_To do_:
In the entries below, find the line containing "Select the 2023". Write out that line and all lines after it, exactly, and nothing else.

(Collected data)
=== Section Start ===
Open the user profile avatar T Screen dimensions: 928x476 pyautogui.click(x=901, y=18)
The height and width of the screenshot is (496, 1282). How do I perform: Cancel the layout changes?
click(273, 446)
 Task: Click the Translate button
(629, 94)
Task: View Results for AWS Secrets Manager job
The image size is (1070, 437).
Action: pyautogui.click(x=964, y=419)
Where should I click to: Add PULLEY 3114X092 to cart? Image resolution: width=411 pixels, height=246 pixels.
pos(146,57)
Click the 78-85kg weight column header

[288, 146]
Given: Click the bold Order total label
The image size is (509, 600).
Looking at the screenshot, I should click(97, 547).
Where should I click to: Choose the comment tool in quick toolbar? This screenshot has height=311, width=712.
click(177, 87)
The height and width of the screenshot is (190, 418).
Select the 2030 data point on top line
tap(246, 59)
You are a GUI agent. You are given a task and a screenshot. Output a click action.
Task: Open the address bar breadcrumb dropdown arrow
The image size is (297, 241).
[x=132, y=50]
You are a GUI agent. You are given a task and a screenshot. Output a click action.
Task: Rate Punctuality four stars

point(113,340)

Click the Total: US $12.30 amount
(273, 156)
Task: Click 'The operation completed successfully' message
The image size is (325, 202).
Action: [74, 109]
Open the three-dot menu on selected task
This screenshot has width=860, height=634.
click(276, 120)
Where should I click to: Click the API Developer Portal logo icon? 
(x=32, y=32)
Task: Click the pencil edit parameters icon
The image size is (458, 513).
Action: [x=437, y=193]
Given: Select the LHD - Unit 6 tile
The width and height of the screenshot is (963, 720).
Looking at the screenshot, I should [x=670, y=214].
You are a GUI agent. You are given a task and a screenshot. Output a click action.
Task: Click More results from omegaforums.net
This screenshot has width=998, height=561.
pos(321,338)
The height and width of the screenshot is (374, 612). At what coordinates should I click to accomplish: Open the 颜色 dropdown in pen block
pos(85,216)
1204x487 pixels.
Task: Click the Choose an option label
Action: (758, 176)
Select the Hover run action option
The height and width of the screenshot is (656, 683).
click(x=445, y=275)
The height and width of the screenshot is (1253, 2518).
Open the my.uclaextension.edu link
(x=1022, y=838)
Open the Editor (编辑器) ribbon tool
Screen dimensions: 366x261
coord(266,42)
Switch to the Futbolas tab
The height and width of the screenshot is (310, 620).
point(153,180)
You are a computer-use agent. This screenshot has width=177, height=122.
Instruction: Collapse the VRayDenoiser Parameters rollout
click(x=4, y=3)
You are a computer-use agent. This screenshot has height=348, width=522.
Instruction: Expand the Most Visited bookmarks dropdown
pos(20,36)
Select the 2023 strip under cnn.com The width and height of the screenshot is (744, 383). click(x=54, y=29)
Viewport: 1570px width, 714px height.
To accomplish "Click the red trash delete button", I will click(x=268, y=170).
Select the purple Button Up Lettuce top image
=== Section End ===
_Exercise solution_:
Select the 2023 strip under cnn.com The width and height of the screenshot is (744, 383). click(x=54, y=29)
Viewport: 1570px width, 714px height.
To accomplish "Click the red trash delete button", I will click(x=268, y=170).
Select the purple Button Up Lettuce top image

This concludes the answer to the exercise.